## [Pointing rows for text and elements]
::::::

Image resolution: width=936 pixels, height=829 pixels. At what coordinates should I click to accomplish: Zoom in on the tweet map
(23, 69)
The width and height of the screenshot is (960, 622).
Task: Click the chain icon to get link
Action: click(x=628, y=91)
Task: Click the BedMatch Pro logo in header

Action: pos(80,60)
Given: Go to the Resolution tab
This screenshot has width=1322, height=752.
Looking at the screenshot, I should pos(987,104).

::::::

## [REQUIREMENTS]
Please copy, unchanged, the rows from the very first line through the line that contains "Action: pos(80,60)", both included.

## [EXPECTED OUTPUT]
Image resolution: width=936 pixels, height=829 pixels. At what coordinates should I click to accomplish: Zoom in on the tweet map
(23, 69)
The width and height of the screenshot is (960, 622).
Task: Click the chain icon to get link
Action: click(x=628, y=91)
Task: Click the BedMatch Pro logo in header

Action: pos(80,60)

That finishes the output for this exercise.